Monday, February 25, 2008

catfish, charleston, and the golden age

DuBose and Dorothy Heyward, from Kendra Hamilton's hypertext version of DuBose's novel, Porgy, which Porgy and Bess was based upon. Novel, critical essay, and pictures of Charleston and Catfish Row: <http://xroads.virginia.edu/~hyper/PORGY/porghome.html>. The first, "haunting" lines of the novel: "Porgy lived in the Golden Age. Not the Golden Age of a remote and legendary past; nor yet the chimerical era treasured by every man past middle life, that never existed except in the heart of youth; but an age when men, not yet old, were boys in an ancient, beautiful city that time had forgotten before it destroyed (11)."

Kendra Hamilton, editor of the hypertext version (follow the above link), writes of Heyward: "Fortunately for the Harlem Renaissance, African-American writers-creating from inside the culture-easily evaded the shoals upon which Van Vechten's kind intentions had foundered. Those who explored "the primitive"--such as Claude McKay, Jean Toomer, Jessie Fauset, and Zora Neale Hurston--did so with a generosity of vision undreamed of by the man who considered himself their champion. Such was not the case, however, with the white writers of the period--the Sherwood Andersons, Waldo Franks, Julia Peterkins, and Van Vechtens. Such was not even the case with a writer like Dubose Heyward, whose Porgy was read and admired at least by literary blacks. No less an advocate than Langston Hughes called Heyward one who saw, "with his white eyes, wonderful, poetic qualities in the inhabitants of Catfish Row that makes them come alive . . ."[4]

The Renaissance had long fizzled when Heyward died in 1940, and the nation was engrossed by the spectacle unfolding in Europe-the Nazi advance on Alsace-Lorraine, the fall of the Maginot line, Petain's taking the helm in France. Still Heyward's passing caused the news cycle to pause in its headlong rush for at least a beat. The Charleston papers ran the story next to the lead. Even the national press was lavish in its praise:

"Once the Heywards were among the richest planters of South Carolina . . . It was good fortune for literature and for young Dubose Heyward that the family joined the ranks of the newly poor after the War Between the States," said the New York Times, which also hailed him as the chronicler of the "strange, various, primitive and passionate world"[5] of the Negro.

"[W]ith 'Porgy' Heyward took the first rank," noted the Baltimore Sun. "The humble crippled negro (sic) beggar was a figure made utterly real to Heyward's readers . . . 'Porgy' . . . is, in the most satisfying way, a . . . story written with a skill--no, mastery--that give the reader a sense of fullness, richness, and life."

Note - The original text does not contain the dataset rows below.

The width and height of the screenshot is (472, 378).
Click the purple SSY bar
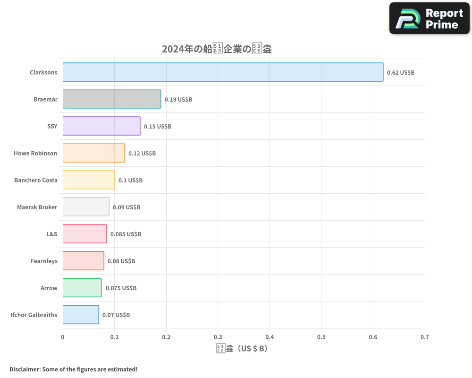click(x=101, y=126)
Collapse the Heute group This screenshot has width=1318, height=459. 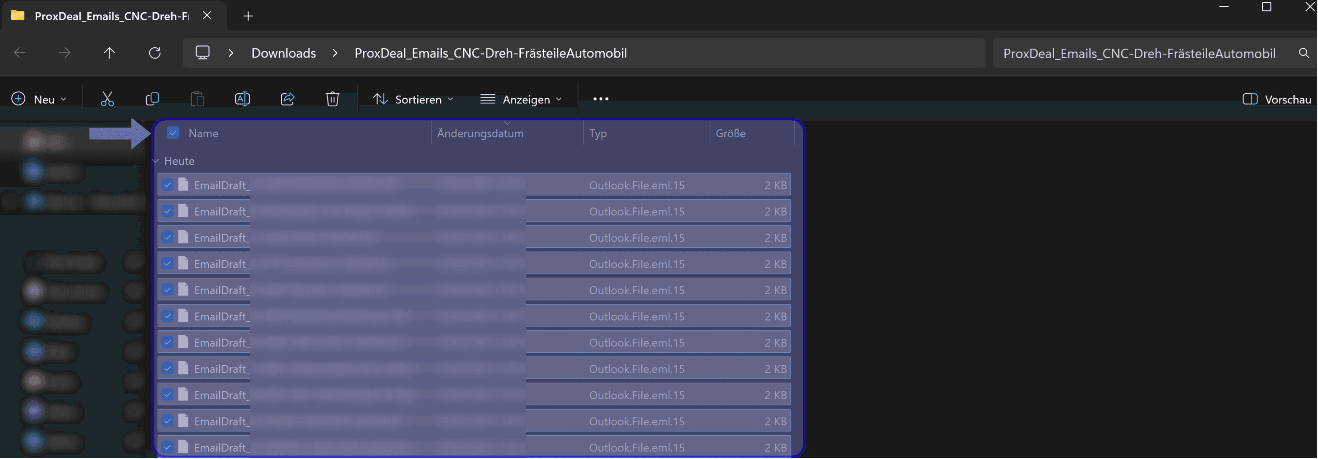pyautogui.click(x=156, y=161)
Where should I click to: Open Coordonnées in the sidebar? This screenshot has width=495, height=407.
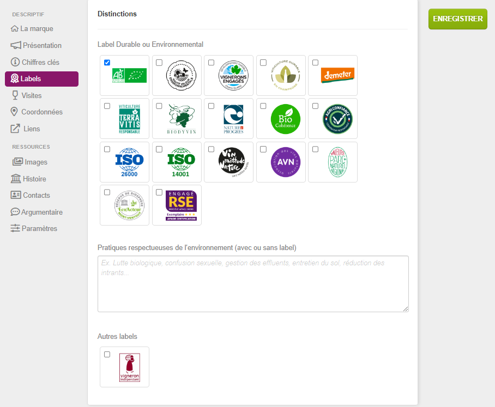tap(41, 112)
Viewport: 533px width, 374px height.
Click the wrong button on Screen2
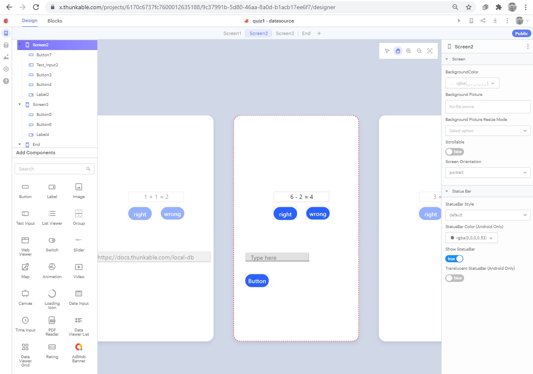[317, 214]
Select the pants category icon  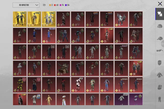160,99
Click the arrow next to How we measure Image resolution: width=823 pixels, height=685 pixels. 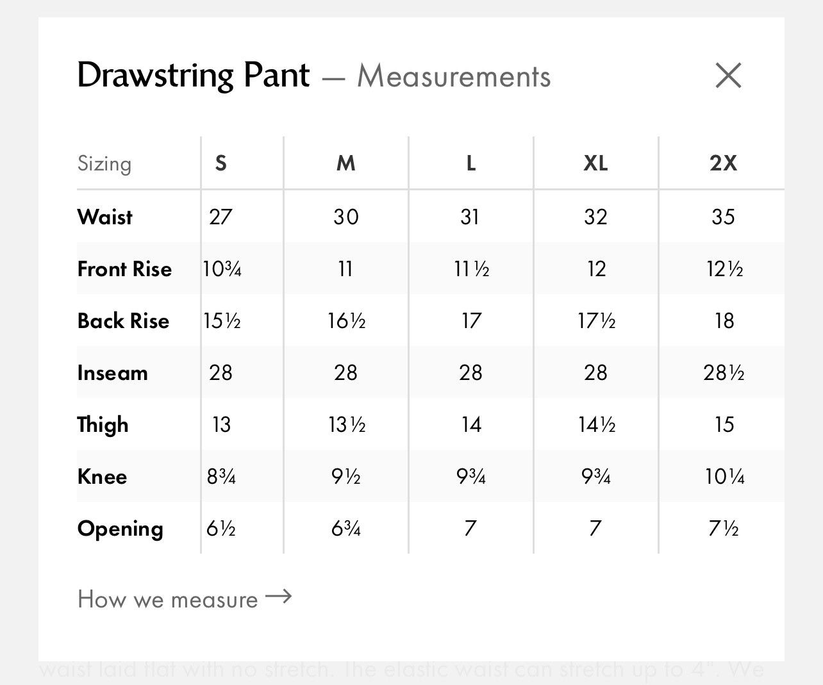point(278,597)
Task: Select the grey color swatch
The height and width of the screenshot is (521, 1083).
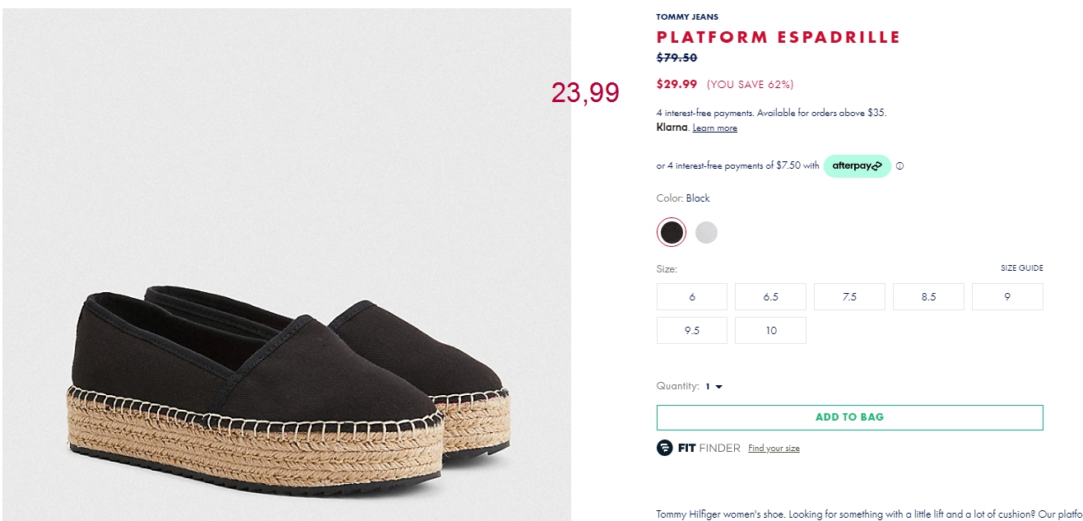Action: (x=706, y=233)

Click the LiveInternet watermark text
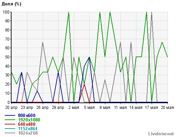(161, 134)
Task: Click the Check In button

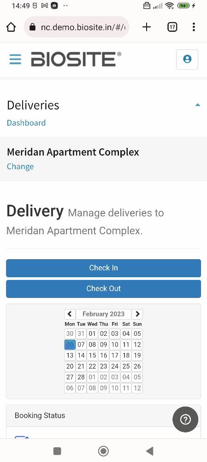Action: click(103, 268)
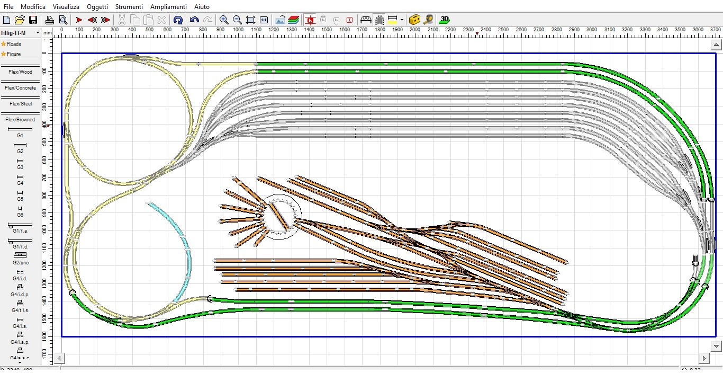Click the bridge tool icon
The height and width of the screenshot is (373, 723).
[x=366, y=20]
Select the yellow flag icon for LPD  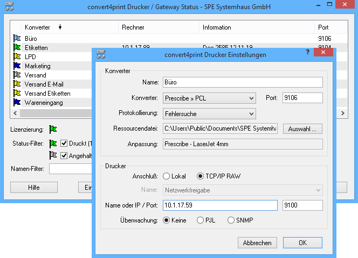point(16,57)
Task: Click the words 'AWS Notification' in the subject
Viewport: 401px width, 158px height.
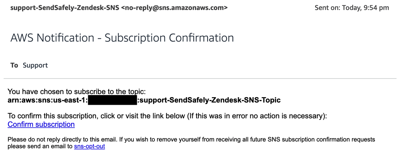Action: [x=52, y=38]
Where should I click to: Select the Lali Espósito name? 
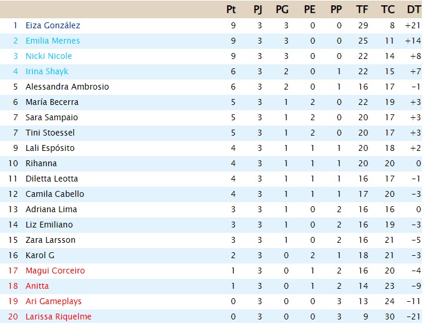pyautogui.click(x=50, y=148)
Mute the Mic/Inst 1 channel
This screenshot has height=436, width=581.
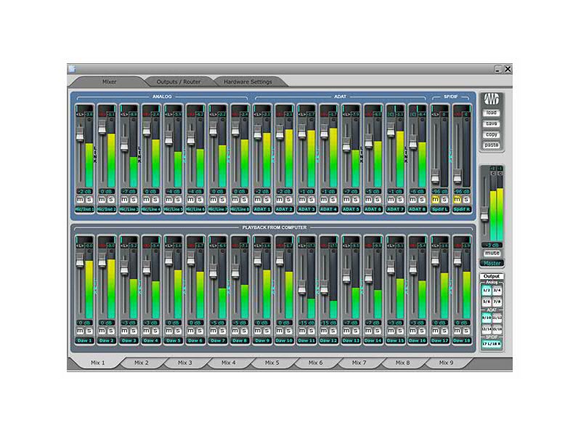pos(81,200)
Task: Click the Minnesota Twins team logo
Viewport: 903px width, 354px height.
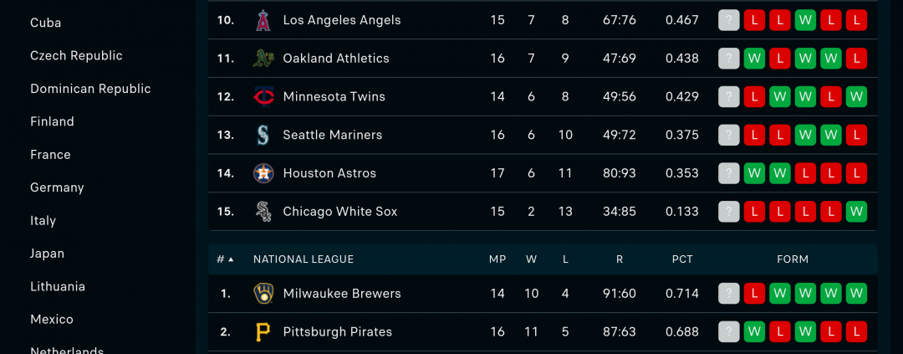Action: pos(263,97)
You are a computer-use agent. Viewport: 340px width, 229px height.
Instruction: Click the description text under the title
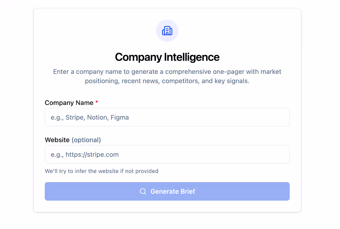coord(167,76)
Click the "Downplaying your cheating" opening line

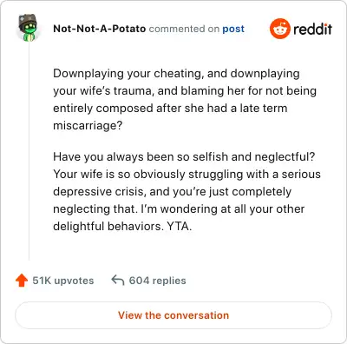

The New York Tribune, meanwhile, paid the author the highest compliment of all: "His death is a loss for American letters." With these early accounts the elements of Heyward's personal myth seemed firmly in place. The papers stressed a noble ancestry that included a signer of the Declaration of Independence; his family's tragic fall into penury; his personal literary triumphs, earned by dint of hard, lonely effort since his birth couldn't help him and his family was too poor to educate him. Indeed, in the years after Heyward's death, Porgy and Bess, his 1935 collaboration with George Gershwin, was to be revived again and again on Broadway and the West Coast, eventually making a triumphal world tour under the auspices of the State Department from London to Leningrad back through Israel, Egypt, and Central and South America."


Comments on Catfish Row? the Heywards? Dubose Heyward ends the novel with these words: "She looked until she could bear the sight no longer; then she stumbled into her shop and closed the door, leaving Porgy and the goat alone in an irony of morning sunlight." How does this compare with the ending of the opera?